Set down every entry again word for word, please, but skip the pictures.

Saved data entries
_ _ _ _ _

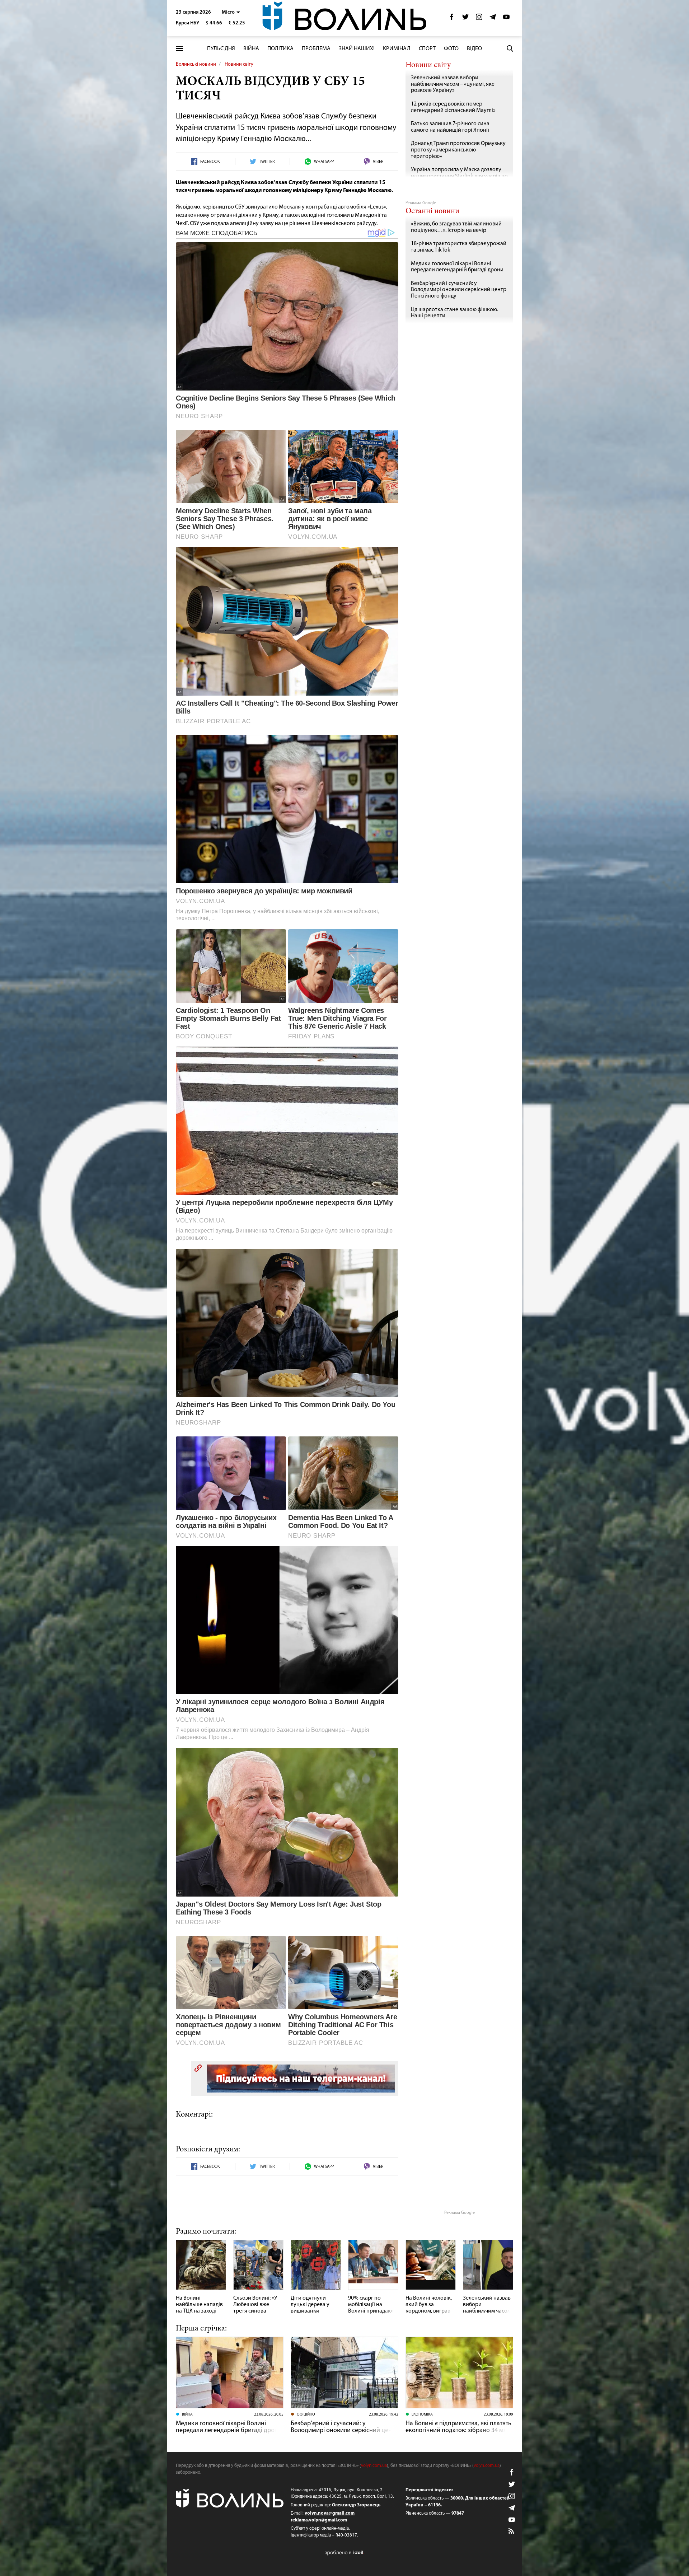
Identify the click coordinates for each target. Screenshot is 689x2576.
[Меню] (179, 48)
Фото (451, 49)
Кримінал (397, 49)
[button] (231, 12)
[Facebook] (452, 18)
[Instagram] (479, 18)
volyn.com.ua (374, 2465)
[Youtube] (506, 18)
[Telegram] (493, 18)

_ _ _ _ _

# Answer to this exercise
Identify the click coordinates for each target. Screenshot is 689x2576.
[Меню] (179, 48)
Фото (451, 49)
Кримінал (397, 49)
[button] (231, 12)
[Facebook] (452, 18)
[Instagram] (479, 18)
volyn.com.ua (374, 2465)
[Youtube] (506, 18)
[Telegram] (493, 18)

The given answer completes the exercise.